How’d that go for Reynolds, anyway? Not so good. Turns out, Wolverine was not particularly well accepted (and Deadpool something of an afterthought that only merits rumors and development deals, but never an actual movie). No one saw Buried. The Change-Up was a misfire, and The Green Lantern puked the bed proving that Reynolds actually can’t carry a franchise. And then, just to put the nail in the coffin of RYAN REYNOLDS ACTION STAR, the following year, R.I.P.D. completely crapped all over the box-office. Even the guy’s attempt to voice a franchise animated character fizzled out in Turbo, which made a puny $83 million).

And in the midst of all that, he also divorced the most famous blond actress in Hollywood, Scarlett Johansson, and later married Blake Lively, whose carrer trajectory looks awfully similar to Reynolds’, as of late.

BYE BYE RYAN REYNOLDS ONCE PROMISING CAREER, RIGHT?

Well, not so fast. Never count out a Canadian. He’s resilient, goddamnit. In addition to brilliant cameos in Seth MacFarlane’s two movies, Reynolds seems to be starting all over from the bottom. He’s trying to reestablish his acting credibility. First up, he’s got his weird Sundance flick, Voices with Anna Kendrick, about a guy whose pets convince him to murder. That should plant in everyone’s mind that he can play disturbed bad guy with a twisted sense of humor.

Next up, he’ll be in Atom Egoyan’s The Captive, which no one will see, but it’s nice to do a solid for your Canadian brethren (fellow Canadian Scott Speedman is in it, too), and people respect actors who work for Atom Egoyan even if they never watch his films.

From there, he has an excellent shot at a second career as an “actor” instead of an action star as the lead in Ryan Fleck and Anna Boden’s Mississippi Grind, a road-trip/poker film with Ben Mendelsohn (remember, Fleck and Boden transformed Ryan Gosling’s career with Half-Nelson).

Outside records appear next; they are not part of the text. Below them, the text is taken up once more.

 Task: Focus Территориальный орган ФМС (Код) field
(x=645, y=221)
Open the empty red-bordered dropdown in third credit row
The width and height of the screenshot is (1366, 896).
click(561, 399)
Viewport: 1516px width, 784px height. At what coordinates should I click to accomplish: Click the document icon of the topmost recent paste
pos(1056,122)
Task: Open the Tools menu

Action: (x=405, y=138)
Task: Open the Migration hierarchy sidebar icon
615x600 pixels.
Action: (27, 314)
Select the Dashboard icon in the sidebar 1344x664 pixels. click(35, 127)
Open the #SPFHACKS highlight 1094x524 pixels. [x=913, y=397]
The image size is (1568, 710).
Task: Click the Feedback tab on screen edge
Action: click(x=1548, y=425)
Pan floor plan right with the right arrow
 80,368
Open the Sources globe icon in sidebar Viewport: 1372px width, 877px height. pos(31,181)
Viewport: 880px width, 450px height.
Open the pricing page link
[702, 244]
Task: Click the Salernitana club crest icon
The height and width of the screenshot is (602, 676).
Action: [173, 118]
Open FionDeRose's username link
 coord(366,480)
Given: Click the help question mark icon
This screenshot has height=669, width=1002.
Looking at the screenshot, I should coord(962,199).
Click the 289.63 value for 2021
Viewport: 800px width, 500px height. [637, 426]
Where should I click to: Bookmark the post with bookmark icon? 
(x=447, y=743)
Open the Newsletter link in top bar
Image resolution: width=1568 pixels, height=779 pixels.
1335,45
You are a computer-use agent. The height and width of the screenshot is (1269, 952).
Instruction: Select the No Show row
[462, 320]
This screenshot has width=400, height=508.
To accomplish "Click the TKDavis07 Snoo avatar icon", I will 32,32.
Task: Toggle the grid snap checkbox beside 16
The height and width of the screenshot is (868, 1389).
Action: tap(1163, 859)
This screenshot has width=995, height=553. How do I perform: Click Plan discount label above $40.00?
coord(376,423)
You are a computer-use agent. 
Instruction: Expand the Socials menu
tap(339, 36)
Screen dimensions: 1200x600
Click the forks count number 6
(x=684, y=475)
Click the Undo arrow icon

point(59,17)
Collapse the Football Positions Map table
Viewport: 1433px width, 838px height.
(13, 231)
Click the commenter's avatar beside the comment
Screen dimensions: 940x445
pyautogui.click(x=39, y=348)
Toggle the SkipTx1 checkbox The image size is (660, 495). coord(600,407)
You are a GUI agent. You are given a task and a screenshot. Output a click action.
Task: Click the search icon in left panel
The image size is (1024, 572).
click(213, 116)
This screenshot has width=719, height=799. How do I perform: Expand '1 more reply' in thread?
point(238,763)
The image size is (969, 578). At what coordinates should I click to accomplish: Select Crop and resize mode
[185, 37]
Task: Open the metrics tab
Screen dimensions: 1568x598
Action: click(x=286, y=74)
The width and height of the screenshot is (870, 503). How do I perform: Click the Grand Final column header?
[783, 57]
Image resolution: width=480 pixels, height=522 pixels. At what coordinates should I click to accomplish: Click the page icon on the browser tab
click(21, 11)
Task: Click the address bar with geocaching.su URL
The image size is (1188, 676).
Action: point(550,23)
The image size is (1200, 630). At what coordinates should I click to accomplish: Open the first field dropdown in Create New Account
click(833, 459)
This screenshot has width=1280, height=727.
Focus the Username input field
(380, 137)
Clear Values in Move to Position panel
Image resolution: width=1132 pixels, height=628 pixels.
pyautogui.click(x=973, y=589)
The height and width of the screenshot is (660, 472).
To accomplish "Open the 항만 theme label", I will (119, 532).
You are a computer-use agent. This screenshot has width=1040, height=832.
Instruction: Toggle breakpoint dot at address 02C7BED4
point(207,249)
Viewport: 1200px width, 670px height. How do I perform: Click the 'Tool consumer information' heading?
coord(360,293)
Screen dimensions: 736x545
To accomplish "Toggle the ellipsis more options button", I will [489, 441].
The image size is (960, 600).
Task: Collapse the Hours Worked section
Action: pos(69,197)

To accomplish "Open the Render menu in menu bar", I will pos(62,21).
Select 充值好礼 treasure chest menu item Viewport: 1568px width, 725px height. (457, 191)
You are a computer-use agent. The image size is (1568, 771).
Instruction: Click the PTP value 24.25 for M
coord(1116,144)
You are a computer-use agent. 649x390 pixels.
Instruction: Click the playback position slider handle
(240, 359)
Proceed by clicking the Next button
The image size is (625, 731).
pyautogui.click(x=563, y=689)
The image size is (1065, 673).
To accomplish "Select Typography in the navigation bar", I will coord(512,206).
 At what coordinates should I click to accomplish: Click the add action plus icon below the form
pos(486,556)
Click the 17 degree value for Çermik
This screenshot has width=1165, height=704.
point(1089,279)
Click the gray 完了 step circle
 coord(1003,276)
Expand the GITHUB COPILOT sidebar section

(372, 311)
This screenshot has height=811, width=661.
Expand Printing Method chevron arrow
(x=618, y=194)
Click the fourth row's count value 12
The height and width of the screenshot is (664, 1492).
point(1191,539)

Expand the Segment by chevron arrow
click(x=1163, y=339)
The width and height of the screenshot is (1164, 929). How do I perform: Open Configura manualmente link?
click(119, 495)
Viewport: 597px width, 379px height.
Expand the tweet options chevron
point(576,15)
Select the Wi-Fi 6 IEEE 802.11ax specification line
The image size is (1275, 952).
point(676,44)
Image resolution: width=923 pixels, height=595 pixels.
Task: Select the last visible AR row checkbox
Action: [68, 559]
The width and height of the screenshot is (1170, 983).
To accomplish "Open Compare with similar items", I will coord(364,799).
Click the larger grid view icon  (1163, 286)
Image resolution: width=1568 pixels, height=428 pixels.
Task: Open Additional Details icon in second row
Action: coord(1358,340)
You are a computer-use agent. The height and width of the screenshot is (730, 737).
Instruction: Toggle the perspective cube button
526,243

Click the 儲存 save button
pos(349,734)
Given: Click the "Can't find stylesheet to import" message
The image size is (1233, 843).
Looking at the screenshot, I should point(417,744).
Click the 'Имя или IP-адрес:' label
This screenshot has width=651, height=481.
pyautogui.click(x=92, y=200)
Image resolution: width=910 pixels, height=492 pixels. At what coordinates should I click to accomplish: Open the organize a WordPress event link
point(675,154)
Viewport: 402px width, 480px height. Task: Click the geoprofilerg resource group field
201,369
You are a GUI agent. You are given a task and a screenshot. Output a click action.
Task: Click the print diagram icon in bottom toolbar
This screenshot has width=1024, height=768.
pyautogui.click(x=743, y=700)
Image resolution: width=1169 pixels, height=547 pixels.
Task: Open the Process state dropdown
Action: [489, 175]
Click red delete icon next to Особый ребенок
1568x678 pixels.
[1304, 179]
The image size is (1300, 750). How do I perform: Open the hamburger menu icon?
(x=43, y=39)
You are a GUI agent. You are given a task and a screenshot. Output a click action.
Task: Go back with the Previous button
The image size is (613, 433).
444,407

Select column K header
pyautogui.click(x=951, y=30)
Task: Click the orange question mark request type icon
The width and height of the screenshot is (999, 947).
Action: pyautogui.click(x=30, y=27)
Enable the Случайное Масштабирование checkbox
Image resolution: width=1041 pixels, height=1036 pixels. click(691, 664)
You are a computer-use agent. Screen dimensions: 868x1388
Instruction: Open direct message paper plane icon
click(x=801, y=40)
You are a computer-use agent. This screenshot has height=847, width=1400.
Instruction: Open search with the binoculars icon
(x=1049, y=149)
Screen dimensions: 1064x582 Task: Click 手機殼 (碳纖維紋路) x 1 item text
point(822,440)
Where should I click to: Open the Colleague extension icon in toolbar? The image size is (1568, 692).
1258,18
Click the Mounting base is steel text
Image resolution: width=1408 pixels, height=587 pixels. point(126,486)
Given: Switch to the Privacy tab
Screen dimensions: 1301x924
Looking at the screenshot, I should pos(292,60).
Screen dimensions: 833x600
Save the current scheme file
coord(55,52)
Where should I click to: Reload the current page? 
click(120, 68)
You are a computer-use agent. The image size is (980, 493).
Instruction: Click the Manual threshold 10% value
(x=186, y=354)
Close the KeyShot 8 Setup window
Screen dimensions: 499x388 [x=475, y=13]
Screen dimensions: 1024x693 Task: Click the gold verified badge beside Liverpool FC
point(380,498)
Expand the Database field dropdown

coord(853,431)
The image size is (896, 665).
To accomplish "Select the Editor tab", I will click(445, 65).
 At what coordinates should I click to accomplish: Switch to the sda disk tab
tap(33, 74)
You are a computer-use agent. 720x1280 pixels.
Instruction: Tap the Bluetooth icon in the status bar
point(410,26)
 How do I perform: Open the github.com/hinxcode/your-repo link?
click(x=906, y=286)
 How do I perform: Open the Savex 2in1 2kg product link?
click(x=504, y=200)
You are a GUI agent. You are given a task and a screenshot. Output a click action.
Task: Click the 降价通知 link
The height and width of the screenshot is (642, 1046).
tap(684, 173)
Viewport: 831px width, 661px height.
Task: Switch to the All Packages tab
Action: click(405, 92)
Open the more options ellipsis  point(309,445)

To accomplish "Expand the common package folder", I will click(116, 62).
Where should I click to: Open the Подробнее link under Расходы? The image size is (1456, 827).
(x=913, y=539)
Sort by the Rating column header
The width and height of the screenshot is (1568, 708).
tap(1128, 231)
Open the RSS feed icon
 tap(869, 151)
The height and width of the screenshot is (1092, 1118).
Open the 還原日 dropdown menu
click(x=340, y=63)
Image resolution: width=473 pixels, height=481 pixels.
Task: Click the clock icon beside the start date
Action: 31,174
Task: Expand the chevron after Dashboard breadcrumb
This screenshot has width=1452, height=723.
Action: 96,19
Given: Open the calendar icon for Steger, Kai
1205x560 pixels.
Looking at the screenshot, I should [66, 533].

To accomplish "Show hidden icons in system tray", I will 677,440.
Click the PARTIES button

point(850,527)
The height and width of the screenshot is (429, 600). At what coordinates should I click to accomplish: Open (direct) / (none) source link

Mississippi Grind won’t earn more than $20 million, but it’ll grab people’s attention for when Reynolds next shows up in Tarsem Singh’s Selfless, with Ben Kingsley, about an extremely wealthy elderly man, dying from cancer, who undergoes a radical medical procedure that transfers his consciousness to the body of a healthy young man (so, like the horror-mystical The Change-Up?) Michelle Dockery and Matthew Goode also star in that, and everyone will appreciate its visuals but the movie will probably suck, because that’s par for the course for Singh.

But that’s OK, because just as Ryan Reynolds’ sudden upswing starts to take a turn for the worse, he’ll turn it right back around with a stand-out role in Woman in Gold with Tatiana Maslany, Helen Mirren, and a director Simon Curtis (My Week with Marilyn) about Maria Altmann, an octogenarian Jewish refugee, who takes on the government to recover artwork she believes rightfully belongs to her family. That’s the kind of role that will earn Reynolds’ co-stars Oscar recognition, but not serious Oscar recognition, and Reynolds will be not-serious Oscar recognition adjacent!

That should give him just enough credibility to finally get the greenlight for Deadpool, which will arrive in theaters in 2018 and make Ryan Reynolds THE NEXT GREAT ACTION STAR.

Full circle, people. Hollywood loves a good comeback story. Better yet, the next two years looks like nothing but bearded R-Squared roles.